When the opening rush has been beaten off so to speak, and things settle down, we can get to grips with what is a very good LP.

When the opening rush has been beaten off so to speak, and things settle down, we can get to grips with what is a very good LP.

http://www.konkurrent.nl (Club AC30)

“He’s so mauve; you don’t know which way he’s going to turn”. Loathe as I am to shoehorn Uncle Monty into a rock review, I feel duty bound to say that – on confronted with the record, I didn’t know what to think. I mean a CD in a cardboard sleeve with the band name and band title printed – in mauve – it could be anything. Is this the vibe the record company want to create?

Anyway…

I remember hearing this band being lambasted about sounding like a carbon copy of MBV. And with tracks like Burn and Slack you do hear direct, almost umbilical links to stuff like Sue Is Fine or something, but it’s good, you know it’s good music, it rocks out. And people have been taking route one for years. Go and look at what the Stones did with Bo Diddley, or Pieter Breughel the Younger did with, erm, Pieter Breughel if you seek yet further kicks in this direction.
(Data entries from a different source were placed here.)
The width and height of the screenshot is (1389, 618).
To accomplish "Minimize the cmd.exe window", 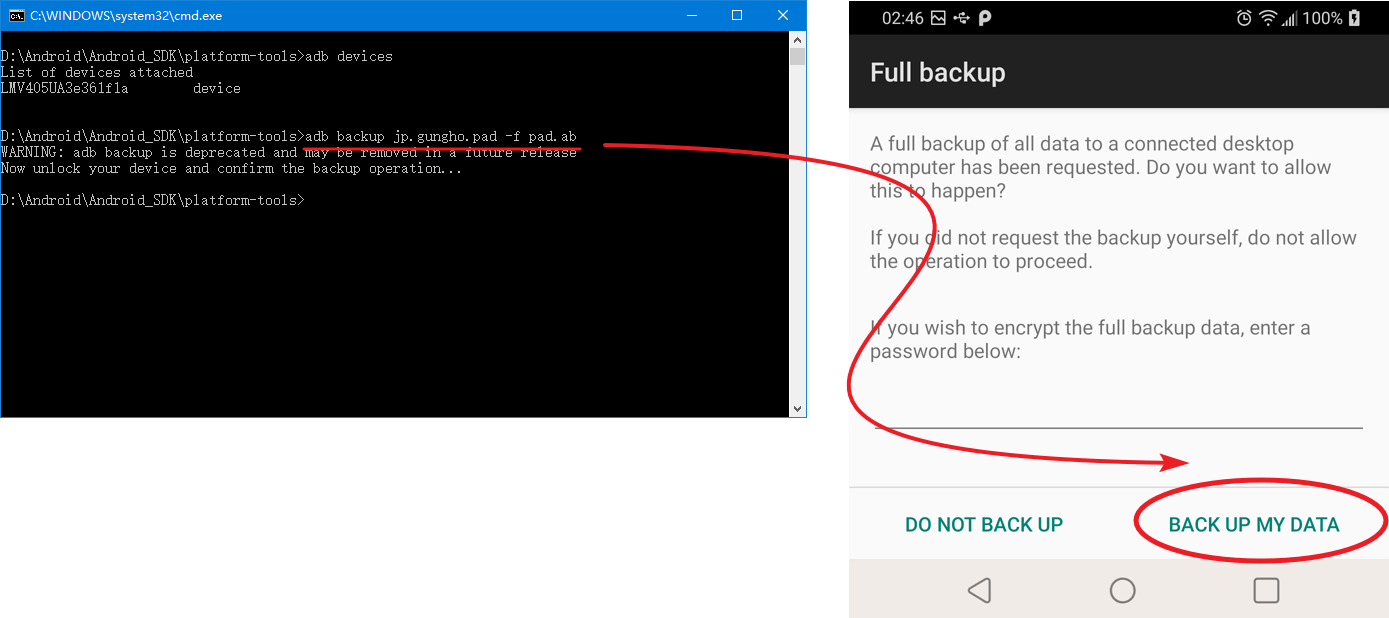I will coord(691,15).
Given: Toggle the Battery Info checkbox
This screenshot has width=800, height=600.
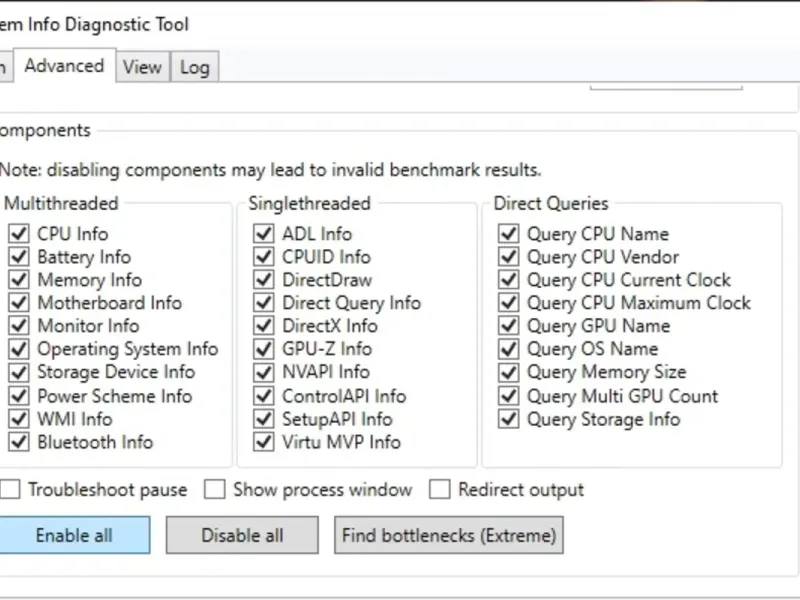Looking at the screenshot, I should point(18,257).
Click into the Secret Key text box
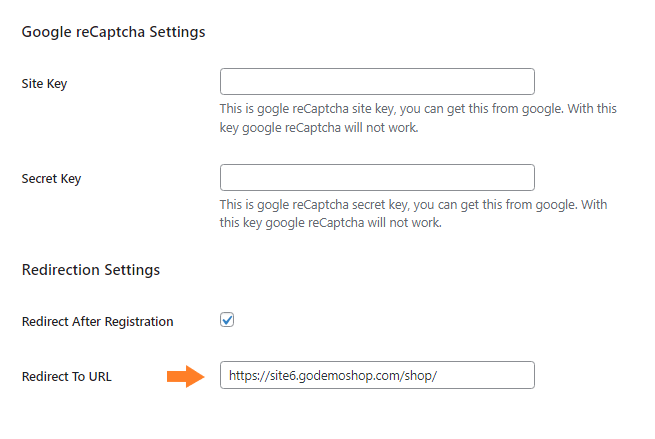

When the opening rush has been beaten off so to speak, and things settle down, we can get to grips with what is a very good LP. There are some absolutely magnificent passages on here; Brightest Star is a great trip, the lethargic guitar squall and concomitant burn out bearing the listener ever spaceward. Better is to come with the intensely broody Drag, a sort of trippy excursion through a distorted hall of mirrors, the listener has only the voice to hang onto as everything else is just that little bit loose, that bit snaky. The excellent (and excellently named) Girls We Know and Nap Time are surely the apogees of all this slothing around, both veritable Leviathans of noisy sludge.

Somehow these lethargic moments affect the last tracks such as Waste Please Don’t Kill Yourself and Do You Wanna?; ok it could be my mind playing tricks on me again but the last few tracks sound very different: stripped, much less obtuse or enslaved by a concept of a particular sound. They sound like the Sugarettes, actually. Think of that.

So, overall? A fine record that gets better the longer it pans out, and the more you listen to it.